Supplied passage:

───

Pages

Sunday, February 15, 2009

Confiteor

Confiteor is a Latin term meaning "I confess", and I've adopted it as a title for any post that pertains to autobiographical accounts of my "spiritual" journey from indoctrination to deconversion. You might liken posts like this to the "testimonies" of converted Christians, though there's nothing spiritual going on here. I don't know how many I'll write, or how often I'll write them, but I hope you don't find them too boring or self-indulgent, and that they give you some food for thought.

Prima Pars: Prophecy

I was raised Roman Catholic because my older brother didn’t know how to fistfight. That’s basically how it was explained to me, in so many words. According to my mother, Artie frequently got himself beat up in the Cleveland Public School system, which is why she looked into parochial schools for me. I was the “baby” of the family – about 15 years younger than my assertive and self-confident Sis, who would not be able to protect me from bullies as she had for my brother – who is a year older than she.

My family was not Catholic, except for my dad, who was lapsus – he had not darkened the doorway of a church since... well, I don’t remember him ever going to church, unless someone was getting married and, even then, it had to be someone very close. My mom, when asked, described herself as Protestant; I think her church was United Methodist, but I don’t know what she was before the United Methodist church was founded in 1968, two years before I was born. She hardly attended church services either. For the both of them, faith seemed a private matter.

But there are scads of Catholic schools in Cleveland and, still in the wake of the Second Vatican Council, they had all started accepting non-Catholic students. So, for a family like mine, looking for a private school, it was a fairly easy choice. Kindergarten at St. Benedict’s, 1st grade at Our Lady of Mount Carmel, and 2nd-8th at Our Lady of Peace. I’m not sure why so many; I think the Diocese of Cleveland had been closing and consolidating parishes. The tuition bill was footed by my gramma D. She belonged to Eastern Star, the sister sorority of the Freemasons. This was somewhat ironic, because a Catholic can get himself excommunicated for affiliating himself with the Freemasons.

OLP apseBy 2nd grade, Our Lady of Peace (OLP) was the most gorgeous church I had ever seen. It had a baldaquin atop marble pillars. Beneath that was a bronze tabernacle, upon which sat two angel figures face to face, like the Ark of the Covenant. A realistic crucifix seemed to float in air between baldaquin and tabernacle, a grim reminder of the sacrifice required to expiate mankind's sinful nature. Its apse contained a vaulted ceiling on which a mosaic depicted angels dancing around a throne where sat the Madonna and Child in a field of azure strewn with stars. It was beautiful to behold, and for a seven-year-old like me, it fixed the imagination upon the transcendent.

───

Stored data:
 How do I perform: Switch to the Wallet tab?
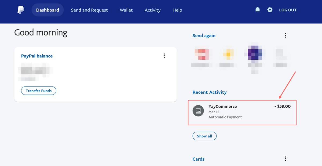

───

Objectives:
A: According to the blog post, in what year was the United Methodist church founded?
B: Rewrite the blog post from "Confiteor is a" to "food for thought.", substituting "tedious" for "boring".
The lines have no connection to the blog post.

Completed exercise:
A: 1968

B:
Confiteor is a Latin term meaning "I confess", and I've adopted it as a title for any post that pertains to autobiographical accounts of my "spiritual" journey from indoctrination to deconversion. You might liken posts like this to the "testimonies" of converted Christians, though there's nothing spiritual going on here. I don't know how many I'll write, or how often I'll write them, but I hope you don't find them too tedious or self-indulgent, and that they give you some food for thought.